▶ Exercise requirements:
Drop the pictures and repeat exactly from the "Expand the استان dropdown list" line down to the last line of the entries below.

▶ Data for the task:
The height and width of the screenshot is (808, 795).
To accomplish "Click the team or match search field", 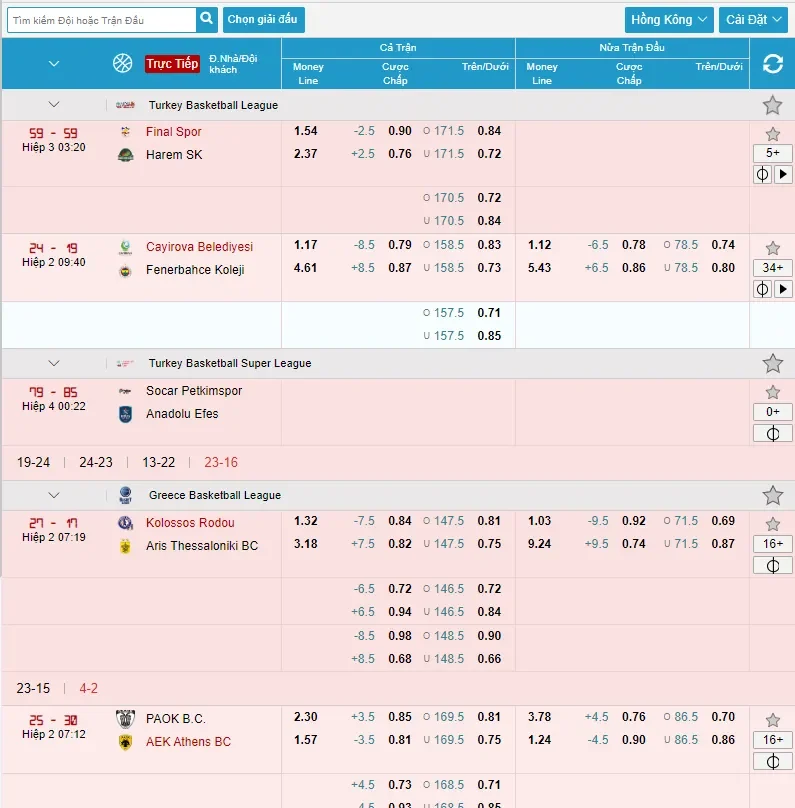I will point(102,20).
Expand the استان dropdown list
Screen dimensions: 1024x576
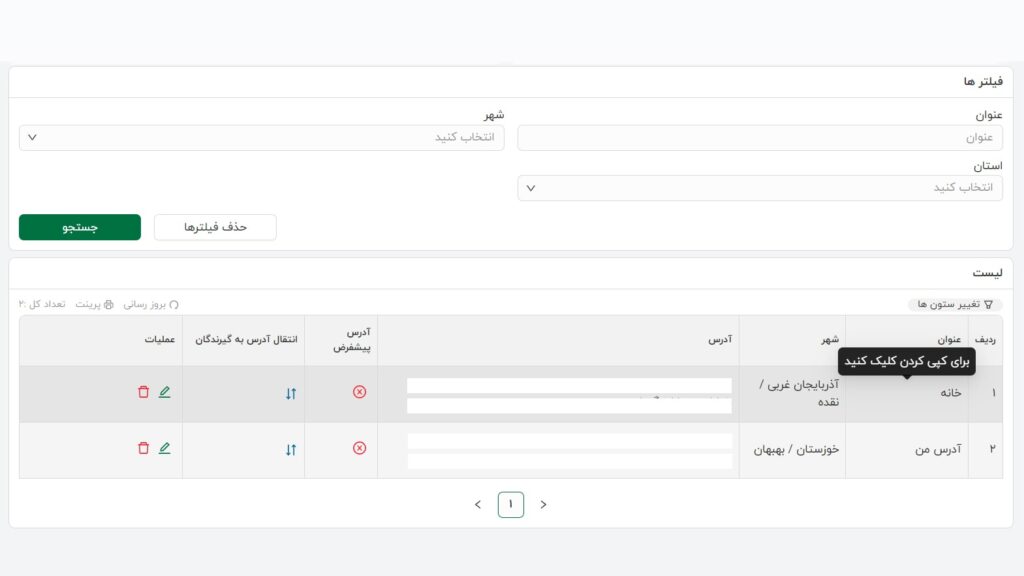(x=760, y=187)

▶ Completed task:
Expand the استان dropdown list
Screen dimensions: 1024x576
(x=760, y=187)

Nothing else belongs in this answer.